What the task asks -
Where the line containing "Toggle full screen preview icon" appears in the records below, begin there and output each line verbatim through the last line.

━━━━

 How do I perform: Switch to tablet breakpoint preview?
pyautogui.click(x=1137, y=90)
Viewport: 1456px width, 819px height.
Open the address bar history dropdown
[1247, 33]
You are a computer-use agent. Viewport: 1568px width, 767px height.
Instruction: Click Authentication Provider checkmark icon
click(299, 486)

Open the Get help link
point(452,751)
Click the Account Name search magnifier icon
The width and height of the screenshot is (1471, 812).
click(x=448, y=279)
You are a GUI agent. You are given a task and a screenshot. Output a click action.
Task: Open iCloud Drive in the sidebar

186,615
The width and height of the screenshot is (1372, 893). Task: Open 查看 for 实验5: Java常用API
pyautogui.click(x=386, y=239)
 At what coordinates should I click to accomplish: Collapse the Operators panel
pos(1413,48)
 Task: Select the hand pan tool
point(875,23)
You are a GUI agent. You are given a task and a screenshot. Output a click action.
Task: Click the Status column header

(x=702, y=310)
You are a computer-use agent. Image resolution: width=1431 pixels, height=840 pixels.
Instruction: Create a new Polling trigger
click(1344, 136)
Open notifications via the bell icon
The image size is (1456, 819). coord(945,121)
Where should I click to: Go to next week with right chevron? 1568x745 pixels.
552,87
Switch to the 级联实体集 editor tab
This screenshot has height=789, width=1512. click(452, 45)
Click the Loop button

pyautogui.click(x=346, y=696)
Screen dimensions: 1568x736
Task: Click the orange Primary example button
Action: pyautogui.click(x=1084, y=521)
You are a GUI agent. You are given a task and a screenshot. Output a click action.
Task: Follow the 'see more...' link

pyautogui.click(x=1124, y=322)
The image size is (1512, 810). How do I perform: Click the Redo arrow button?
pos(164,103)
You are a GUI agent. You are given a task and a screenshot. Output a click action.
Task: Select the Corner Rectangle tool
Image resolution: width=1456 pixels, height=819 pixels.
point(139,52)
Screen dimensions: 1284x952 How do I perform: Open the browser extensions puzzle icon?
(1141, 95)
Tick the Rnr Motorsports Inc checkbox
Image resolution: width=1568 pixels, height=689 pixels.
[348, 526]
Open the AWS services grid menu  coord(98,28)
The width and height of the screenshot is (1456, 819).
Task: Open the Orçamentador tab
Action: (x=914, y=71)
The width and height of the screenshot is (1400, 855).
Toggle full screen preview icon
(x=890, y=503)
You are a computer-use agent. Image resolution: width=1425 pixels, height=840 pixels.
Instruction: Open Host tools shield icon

━━━━

Answer for this exercise -
Toggle full screen preview icon
(x=890, y=503)
You are a computer-use agent. Image resolution: width=1425 pixels, height=840 pixels.
Instruction: Open Host tools shield icon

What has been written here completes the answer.